* _Document passage_:
begin
Argus title : Britain:The staggering drunkard of all Europe
The usual carnage of drink and drug-fuelled disorder and violence has taken place over Christmas and the New Year holiday period.
But, the nation has come through it. At the threshold of a new year, Britain is still standing – stupefied, occasionally violent and with the bitterness of bile in its throat – the drunkard of Europe staggering at the continent’s kerbside.
The Observer has published a report from the Independent Drugs Monitoring Unit suggesting that the price of a sparse line of cocaine is now less than an expensive cup of coffee. The report, which was prepared for this week’s BBC2 programme, “If Drugs were Legal” revealed that the price of drugs has plummeted over the past 10 years as, nationally, customs officers and police have failed miserably to cut off the drug supply.
Police forces are so concerned that they have launched Operation Crackdown. This 3 month drive involves 32 police forces and aims to tackle heroin and cocaine dealers, while offering treatment to addicts.
The police are also expressing grave concern about Labour’s decision to change licensing regulations to facilitate 24 hour drinking. The Government is pressing ahead with this despite widespread concern about potential damage to the health of the nation and fears that public disorder and alcohol-related crime will increase.
end
* _Data_:
begin
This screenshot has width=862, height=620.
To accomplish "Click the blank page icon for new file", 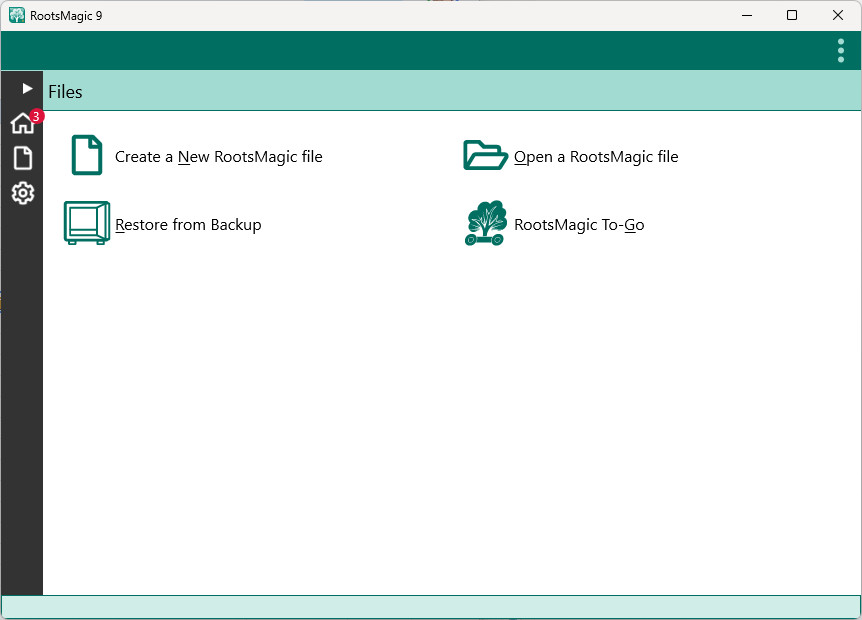I will click(87, 156).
end
* _Given instruction 1_: How many police forces take part in Operation Crackdown, according to the article about drink and drugs in Britain?
* _Given instruction 2_: Please extend the article about drink and drugs in Britain by a few more paragraphs.
You won't need the lines above.

* _Task answer 1_: 32 police forces.

* _Task answer 2_:
The Royal College of Physicians says that there is already an “epidemic” of drink-fuelled violence and illness in Britain. Earlier this month, Professor Ian Gilmore, Chairman of the RCP’s alcohol committee, warned the Government that 1 in 4 people in Britain are now drinking at hazardous rates and that in the past 30 years there has been a 10 fold rise in rates of cirrhosis of the liver. He said: “To extend the licensing hours flies in the face of common sense as well as the evidence..”.
Licensing Minister, Richard Caborn has said that permitting 24 hour opening will have the effect of staggering closing times, thus avoiding rowdy drinkers spilling out at the same time. However, the government’s own research indicates that few establishments wish to open for 24 hours. They are likely to use the legislation to close at later times, putting pressure upon neighbouring competitors to close at the same time. Rowdy clubbers will spill out at a later hour.
The police have expressed serious concerns about the implications of policing disorderly clubbers who are consuming ever greater amounts of alcohol. Retiring Metropolitan Police Commissioner Sir John Stevens criticised the proposed changes, warning that police are already struggling to deal with the effects of consumption of “extraordinary amounts” of alcohol.
Sir John said: “The fact large groups of people will be coming out at 3am or 4am will mean we have to man up the streets to deliver a service to ensure these people behave,” .The police point to the experience of the Australian city Perth which, when it allowed bars to open just one hour later, experienced a significant increase in violence.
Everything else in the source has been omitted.